• [TASK BRIEF]:
Output the entries as they appear, skipping images.

RECORDS FOR THIS TASK section start

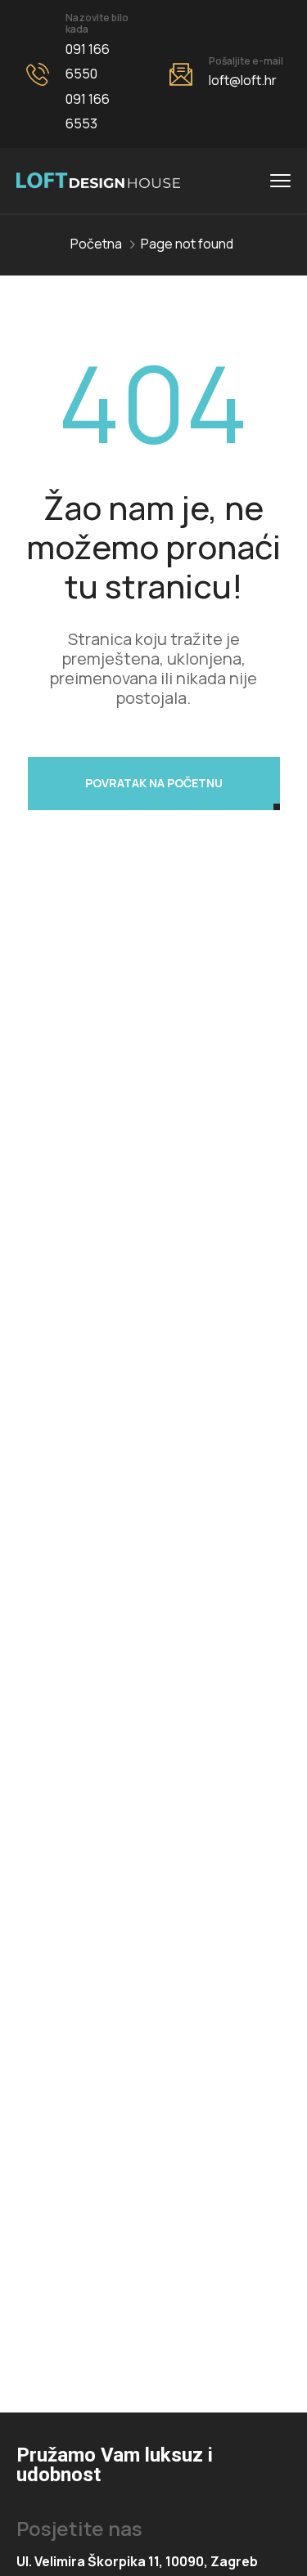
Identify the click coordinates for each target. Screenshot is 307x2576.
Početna (96, 244)
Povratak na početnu (154, 783)
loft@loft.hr (243, 80)
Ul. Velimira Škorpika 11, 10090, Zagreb (137, 2561)
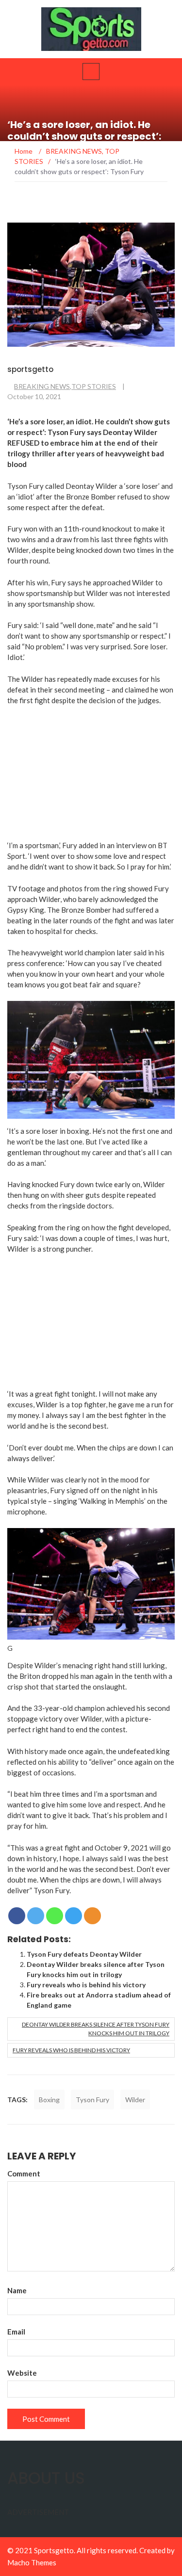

RECORDS FOR THIS TASK section end

• [ANSWER BOX]:
Identify the click coordinates for each target. Screenshot is 307x2576.
Početna (96, 244)
Povratak na početnu (154, 783)
loft@loft.hr (243, 80)
Ul. Velimira Škorpika 11, 10090, Zagreb (137, 2561)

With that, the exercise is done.